- YOUR INSTRUCTIONS
Copy exactly the lines of the data below that run from the line holding "תאורה לסלון (399, 1977)" through the line holding "Accept all cookies (89, 1294)", both ends included.

(Beginning of DATA SECTION)

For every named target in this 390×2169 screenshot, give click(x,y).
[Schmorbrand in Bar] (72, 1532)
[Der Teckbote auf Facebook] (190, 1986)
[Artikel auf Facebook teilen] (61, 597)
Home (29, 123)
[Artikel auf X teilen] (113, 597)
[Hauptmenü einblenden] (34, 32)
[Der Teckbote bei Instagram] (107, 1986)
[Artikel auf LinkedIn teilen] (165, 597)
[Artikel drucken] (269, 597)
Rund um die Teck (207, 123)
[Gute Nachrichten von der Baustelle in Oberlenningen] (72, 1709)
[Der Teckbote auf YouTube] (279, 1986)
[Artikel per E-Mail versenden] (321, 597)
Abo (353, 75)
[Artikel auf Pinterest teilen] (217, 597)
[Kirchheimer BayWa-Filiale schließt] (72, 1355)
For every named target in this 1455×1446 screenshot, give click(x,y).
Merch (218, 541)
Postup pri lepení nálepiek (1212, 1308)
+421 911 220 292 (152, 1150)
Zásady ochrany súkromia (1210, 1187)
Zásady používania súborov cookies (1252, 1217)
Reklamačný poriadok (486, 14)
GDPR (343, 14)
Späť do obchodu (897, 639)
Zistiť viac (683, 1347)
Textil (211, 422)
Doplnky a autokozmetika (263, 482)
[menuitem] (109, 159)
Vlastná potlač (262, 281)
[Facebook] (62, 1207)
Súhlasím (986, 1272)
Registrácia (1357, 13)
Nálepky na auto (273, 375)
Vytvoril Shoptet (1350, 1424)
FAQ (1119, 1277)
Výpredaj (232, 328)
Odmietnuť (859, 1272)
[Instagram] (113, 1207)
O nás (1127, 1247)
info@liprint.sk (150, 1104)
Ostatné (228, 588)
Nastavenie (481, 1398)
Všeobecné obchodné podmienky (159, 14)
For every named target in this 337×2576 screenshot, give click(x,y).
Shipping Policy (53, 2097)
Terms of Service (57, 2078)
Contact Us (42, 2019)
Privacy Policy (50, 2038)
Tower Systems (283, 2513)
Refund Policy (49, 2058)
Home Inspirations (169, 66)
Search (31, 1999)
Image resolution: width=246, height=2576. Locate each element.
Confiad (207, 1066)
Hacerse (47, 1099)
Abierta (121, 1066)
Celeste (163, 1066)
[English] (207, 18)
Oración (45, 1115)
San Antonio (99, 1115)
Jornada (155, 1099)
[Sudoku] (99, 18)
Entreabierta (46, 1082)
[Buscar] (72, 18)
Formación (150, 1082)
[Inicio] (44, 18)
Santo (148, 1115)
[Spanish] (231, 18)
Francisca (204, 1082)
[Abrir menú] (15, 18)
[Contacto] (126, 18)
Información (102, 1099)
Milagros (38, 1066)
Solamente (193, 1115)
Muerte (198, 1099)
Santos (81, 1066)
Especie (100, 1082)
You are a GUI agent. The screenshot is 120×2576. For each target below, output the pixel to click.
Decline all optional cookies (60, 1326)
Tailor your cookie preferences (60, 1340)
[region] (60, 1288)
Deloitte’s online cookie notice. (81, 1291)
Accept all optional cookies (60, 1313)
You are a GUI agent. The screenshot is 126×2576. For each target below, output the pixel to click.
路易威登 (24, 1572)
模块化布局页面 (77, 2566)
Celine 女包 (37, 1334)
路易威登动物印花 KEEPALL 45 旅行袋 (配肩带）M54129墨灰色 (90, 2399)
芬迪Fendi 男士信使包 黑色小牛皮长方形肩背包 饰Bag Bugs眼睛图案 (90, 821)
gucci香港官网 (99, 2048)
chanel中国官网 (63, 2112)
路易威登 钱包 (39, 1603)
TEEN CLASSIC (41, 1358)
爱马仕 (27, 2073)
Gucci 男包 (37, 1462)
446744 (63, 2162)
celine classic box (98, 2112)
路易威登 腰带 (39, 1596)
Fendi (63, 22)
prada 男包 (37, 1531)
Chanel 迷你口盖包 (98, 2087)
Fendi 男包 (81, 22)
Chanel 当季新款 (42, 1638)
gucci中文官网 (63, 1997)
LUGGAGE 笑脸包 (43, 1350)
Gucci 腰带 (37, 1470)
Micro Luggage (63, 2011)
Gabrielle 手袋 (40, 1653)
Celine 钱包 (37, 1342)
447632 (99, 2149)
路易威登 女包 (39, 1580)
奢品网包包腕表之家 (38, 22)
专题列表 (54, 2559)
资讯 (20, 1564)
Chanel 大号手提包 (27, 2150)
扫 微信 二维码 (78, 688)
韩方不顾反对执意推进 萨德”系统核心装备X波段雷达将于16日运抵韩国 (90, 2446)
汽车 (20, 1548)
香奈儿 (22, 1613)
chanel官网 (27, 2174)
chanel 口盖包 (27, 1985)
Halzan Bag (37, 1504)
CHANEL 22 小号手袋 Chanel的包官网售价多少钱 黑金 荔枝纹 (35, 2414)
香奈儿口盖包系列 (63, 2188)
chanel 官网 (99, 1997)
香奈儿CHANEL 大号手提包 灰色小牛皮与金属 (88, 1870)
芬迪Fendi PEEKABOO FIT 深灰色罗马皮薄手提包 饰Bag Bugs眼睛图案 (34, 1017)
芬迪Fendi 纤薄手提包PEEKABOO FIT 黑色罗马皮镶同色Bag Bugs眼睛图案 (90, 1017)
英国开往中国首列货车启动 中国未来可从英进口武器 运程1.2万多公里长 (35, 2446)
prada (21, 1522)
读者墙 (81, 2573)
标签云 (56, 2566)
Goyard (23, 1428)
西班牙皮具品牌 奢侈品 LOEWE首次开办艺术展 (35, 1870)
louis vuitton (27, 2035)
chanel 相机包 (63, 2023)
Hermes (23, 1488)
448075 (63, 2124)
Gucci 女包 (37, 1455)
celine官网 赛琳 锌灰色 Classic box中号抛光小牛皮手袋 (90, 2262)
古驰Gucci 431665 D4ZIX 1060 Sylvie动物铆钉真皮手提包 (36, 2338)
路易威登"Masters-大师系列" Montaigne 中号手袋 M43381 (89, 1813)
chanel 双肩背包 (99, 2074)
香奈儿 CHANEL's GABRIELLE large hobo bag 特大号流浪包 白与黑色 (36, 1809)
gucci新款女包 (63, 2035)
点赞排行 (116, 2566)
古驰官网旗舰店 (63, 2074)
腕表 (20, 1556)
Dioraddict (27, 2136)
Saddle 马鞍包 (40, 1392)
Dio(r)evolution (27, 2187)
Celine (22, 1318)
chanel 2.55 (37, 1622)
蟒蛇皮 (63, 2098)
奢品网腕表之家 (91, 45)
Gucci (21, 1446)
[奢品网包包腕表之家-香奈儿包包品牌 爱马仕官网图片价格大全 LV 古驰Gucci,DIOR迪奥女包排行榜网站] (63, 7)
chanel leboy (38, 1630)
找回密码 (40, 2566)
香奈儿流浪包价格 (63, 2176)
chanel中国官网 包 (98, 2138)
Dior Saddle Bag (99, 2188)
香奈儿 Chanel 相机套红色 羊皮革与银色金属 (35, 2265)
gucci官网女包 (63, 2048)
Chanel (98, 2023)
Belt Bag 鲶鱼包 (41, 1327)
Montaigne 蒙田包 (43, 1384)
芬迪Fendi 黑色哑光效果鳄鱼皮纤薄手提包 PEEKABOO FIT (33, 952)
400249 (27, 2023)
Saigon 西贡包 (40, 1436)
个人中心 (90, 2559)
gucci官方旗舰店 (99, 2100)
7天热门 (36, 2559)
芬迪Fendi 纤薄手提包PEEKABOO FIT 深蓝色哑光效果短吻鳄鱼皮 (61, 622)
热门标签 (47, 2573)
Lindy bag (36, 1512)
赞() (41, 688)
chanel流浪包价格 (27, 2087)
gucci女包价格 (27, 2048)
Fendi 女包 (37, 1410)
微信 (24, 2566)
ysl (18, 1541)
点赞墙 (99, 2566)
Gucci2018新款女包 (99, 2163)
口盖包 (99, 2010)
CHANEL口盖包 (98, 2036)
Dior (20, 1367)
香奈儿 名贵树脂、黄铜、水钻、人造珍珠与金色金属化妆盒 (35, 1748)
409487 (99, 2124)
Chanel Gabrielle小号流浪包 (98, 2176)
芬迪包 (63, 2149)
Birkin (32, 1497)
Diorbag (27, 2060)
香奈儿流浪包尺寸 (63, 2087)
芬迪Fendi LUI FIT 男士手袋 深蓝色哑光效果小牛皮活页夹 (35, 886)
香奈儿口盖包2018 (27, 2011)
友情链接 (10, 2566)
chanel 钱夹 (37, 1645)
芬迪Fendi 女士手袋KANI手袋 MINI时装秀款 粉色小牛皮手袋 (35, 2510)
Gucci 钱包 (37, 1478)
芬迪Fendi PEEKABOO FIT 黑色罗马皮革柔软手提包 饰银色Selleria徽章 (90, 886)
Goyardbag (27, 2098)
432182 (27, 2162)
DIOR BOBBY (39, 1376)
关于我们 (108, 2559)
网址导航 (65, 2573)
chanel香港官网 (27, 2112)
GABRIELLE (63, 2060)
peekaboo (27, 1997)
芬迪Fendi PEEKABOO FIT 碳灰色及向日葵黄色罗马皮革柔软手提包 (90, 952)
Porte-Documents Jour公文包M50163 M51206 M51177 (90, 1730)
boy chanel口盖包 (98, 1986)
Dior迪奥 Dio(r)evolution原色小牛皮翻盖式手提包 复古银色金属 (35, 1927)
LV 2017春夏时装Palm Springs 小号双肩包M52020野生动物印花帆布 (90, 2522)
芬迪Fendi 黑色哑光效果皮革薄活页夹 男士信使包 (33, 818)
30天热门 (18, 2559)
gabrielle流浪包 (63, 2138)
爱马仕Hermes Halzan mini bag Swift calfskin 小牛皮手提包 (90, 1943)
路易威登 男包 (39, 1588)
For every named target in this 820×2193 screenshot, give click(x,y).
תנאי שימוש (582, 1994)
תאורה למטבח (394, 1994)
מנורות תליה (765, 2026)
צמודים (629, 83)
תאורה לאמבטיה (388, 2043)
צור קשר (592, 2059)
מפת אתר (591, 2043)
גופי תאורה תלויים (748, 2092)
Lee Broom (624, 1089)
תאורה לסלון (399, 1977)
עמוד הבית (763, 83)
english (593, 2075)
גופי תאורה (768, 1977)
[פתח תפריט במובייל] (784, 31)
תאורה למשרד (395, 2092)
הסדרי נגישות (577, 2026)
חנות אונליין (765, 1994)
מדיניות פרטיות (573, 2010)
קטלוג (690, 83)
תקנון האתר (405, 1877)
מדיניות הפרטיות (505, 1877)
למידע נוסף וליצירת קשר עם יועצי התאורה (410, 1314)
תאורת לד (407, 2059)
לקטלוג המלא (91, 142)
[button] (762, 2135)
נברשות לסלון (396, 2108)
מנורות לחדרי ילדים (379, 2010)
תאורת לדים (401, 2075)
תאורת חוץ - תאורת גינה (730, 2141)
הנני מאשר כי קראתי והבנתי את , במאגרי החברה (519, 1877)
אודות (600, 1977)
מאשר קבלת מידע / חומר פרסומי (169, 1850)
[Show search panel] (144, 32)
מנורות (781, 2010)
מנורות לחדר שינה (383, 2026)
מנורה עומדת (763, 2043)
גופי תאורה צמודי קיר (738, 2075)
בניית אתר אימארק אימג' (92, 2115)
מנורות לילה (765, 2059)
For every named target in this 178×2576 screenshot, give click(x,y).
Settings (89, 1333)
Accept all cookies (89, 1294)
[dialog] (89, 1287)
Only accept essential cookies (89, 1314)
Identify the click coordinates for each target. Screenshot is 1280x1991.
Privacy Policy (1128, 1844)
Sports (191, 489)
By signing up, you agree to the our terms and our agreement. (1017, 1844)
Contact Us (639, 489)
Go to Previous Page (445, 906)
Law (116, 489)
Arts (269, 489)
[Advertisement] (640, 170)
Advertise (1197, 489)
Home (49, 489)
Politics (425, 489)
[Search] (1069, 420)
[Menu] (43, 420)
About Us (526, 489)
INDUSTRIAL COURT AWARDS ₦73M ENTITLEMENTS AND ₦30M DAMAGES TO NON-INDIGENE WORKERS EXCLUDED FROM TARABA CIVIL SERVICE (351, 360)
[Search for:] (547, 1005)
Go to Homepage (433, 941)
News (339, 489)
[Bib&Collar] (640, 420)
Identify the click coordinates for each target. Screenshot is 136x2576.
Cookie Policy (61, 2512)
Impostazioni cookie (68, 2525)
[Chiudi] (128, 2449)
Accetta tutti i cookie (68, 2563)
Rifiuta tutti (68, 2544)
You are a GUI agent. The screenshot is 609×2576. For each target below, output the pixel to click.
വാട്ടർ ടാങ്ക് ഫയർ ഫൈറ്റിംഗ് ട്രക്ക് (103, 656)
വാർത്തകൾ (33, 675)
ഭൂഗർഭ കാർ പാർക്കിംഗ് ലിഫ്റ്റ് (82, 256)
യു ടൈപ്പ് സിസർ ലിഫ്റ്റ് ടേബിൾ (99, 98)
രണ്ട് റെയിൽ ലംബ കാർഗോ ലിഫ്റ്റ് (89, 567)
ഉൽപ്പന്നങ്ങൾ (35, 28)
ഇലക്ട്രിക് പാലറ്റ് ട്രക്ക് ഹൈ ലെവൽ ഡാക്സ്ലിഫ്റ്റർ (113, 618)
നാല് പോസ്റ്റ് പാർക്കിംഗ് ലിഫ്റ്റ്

(End of DATA SECTION)

- RESPONSE BOX
תאורה לסלון (399, 1977)
עמוד הבית (763, 83)
english (593, 2075)
גופי תאורה (768, 1977)
[פתח תפריט במובייל] (784, 31)
תאורה למשרד (395, 2092)
הסדרי נגישות (577, 2026)
חנות אונליין (765, 1994)
מדיניות פרטיות (573, 2010)
קטלוג (690, 83)
תקנון האתר (405, 1877)
מדיניות הפרטיות (505, 1877)
למידע נוסף וליצירת קשר עם יועצי התאורה (410, 1314)
תאורת לד (407, 2059)
לקטלוג המלא (91, 142)
[button] (762, 2135)
נברשות לסלון (396, 2108)
מנורות לחדרי ילדים (379, 2010)
תאורת לדים (401, 2075)
תאורת חוץ - תאורת גינה (730, 2141)
הנני מאשר כי קראתי והבנתי את , במאגרי החברה (519, 1877)
אודות (600, 1977)
מאשר קבלת מידע / חומר פרסומי (169, 1850)
[Show search panel] (144, 32)
מנורות (781, 2010)
מנורות לחדר שינה (383, 2026)
מנורה עומדת (763, 2043)
גופי תאורה צמודי קיר (738, 2075)
בניית אתר אימארק אימג' (92, 2115)
מנורות לילה (765, 2059)
For every named target in this 178×2576 screenshot, give click(x,y).
Settings (89, 1333)
Accept all cookies (89, 1294)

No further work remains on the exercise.